Latin America has been particularly badly hit by Covid-19. While the region is home to 8 % of the world’s population, it accounts for 20% of global Covid-19 deaths, And half of all the new deaths worldwide are found in the region, according to figures from beginning of July . And let’s not forget that here, as elsewhere, the actual number of deaths may well be higher than the records show.
Thankfully, most countries in the region have responded quickly to the outbreak of the pandemic. Despite the economic difficulties that the lockdown measures have caused on most economies, these were the right and responsible choices to be made in order to save lives.
While this decisive action has yet to translate into a ‘flattened curve’ to bring the pandemic under control, and we should focus on four factors.
First, COVID-19 has hit Latin America at a time when economic performance and public confidence in institutions were already low.
Second, the pandemic’s economic impact is strongly linked to pre-existing conditions – including informal employment, poverty and inequality – and only in part to the measures taken. With more than half of the region’s population struggling to make ends meet, lockdown presents an unavoidable dilemma: to go hungry or get infected.
Meanwhile, women suffering from gender violence face an existential threat, while high rates of overcrowding in housing and on transport, the lack of access to drinking water and weak health services further aggravate an already complex circumstance.
Third, more than three months of lockdown measures have exacted an enormous social and human toll in terms of protecting health, supporting the most vulnerable and contributing to the global effort to contain the virus. Now, the region is facing a ‘perfect storm’, with the pandemic on the rise in societies already exhausted by attempts to contain it. These efforts deserve recognition and, above all, urgent support from the international community and the European Union.
Fourth, multilateral financial responses have so far failed to meet real needs in a region with little fiscal and monetary room for manoeuvre and low tax revenues.
Altogether, these factors paint a rather bleak picture. Yet they also tell us how we can start turning the situation around.
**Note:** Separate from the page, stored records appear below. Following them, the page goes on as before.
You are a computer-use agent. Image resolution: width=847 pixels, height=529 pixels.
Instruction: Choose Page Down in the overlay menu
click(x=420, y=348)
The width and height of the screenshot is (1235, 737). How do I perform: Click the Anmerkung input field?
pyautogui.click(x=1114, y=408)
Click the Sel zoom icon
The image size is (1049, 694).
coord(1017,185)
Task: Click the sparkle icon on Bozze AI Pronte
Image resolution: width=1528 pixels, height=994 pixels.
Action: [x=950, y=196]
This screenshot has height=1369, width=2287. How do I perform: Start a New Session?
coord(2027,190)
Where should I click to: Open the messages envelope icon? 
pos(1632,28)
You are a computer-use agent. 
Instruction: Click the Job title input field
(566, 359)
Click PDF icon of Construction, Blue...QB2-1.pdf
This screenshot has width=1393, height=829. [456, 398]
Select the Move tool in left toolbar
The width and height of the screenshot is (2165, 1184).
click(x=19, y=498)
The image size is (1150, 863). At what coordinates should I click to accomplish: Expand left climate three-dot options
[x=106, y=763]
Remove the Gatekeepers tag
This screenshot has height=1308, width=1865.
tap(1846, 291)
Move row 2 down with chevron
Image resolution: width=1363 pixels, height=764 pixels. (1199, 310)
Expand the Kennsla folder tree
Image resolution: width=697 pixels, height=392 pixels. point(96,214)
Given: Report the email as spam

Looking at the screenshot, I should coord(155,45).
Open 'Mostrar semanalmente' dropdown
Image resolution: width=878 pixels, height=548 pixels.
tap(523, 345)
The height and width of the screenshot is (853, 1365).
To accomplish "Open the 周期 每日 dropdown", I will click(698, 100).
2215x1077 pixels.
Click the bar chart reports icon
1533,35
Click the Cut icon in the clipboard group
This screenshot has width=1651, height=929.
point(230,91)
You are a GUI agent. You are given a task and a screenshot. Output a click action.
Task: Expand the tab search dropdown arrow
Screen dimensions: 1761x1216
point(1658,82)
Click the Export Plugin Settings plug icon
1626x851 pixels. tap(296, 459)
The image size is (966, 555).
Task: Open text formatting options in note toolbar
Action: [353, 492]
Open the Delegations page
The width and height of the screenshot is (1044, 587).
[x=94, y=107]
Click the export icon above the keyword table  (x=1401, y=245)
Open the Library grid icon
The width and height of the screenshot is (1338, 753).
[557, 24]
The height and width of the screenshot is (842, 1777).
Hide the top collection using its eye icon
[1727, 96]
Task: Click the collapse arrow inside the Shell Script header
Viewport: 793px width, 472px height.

For international partners like the European Union, the G20, the World Bank and other multilateral organisations, that means responding adequately, including funding health care systems, preserve jobs and avoid a new cycle of austerity. The alternative scenario of a return to the ‘lost decade’ of the 1980s.We cannot allow that to happen.
We must tackle all forms of inequality – which is a central element of the EU’s sustainable development efforts with all partner countries around the world. We must leave no one behind. And we must offer young people genuine prospects for the future.
Latin America also needs a temporary solution based on the needs and possibilities to build a better and responsible future. Just as the EU is exploring how to maximise the impact of its budgetary tools to boost the recovery of its economy, the IMF should consider stepping up its own action in the region, offering more generous conditions than it has done until now.
At the same time, the EU is stepping up its support to Latin America. Through the Team Europe approach, we have redirected almost 1 billion euro to respond to basic health and social needs in Latin America. But we can and must do more, starting with more robust medium-term support in the European Union’s new long-term budget for 2021-2027.
With a clear vision for our partnership and the right level of support, we can equip the region with the social and economic resilience to better withstand future crises.
And we must continue defend our shared values that are central to our partnership. While many increasingly question the multilateral system, we should continue to join our efforts to stop a further erosion of the global order and to stop growing global inequalities and divergences.
Against this background, the EU Foreign Ministers Council (27 EU Foreign Ministers) met today, July 13, and explored ways to strengthen the support to the countries of the Latin America and the Caribbean region.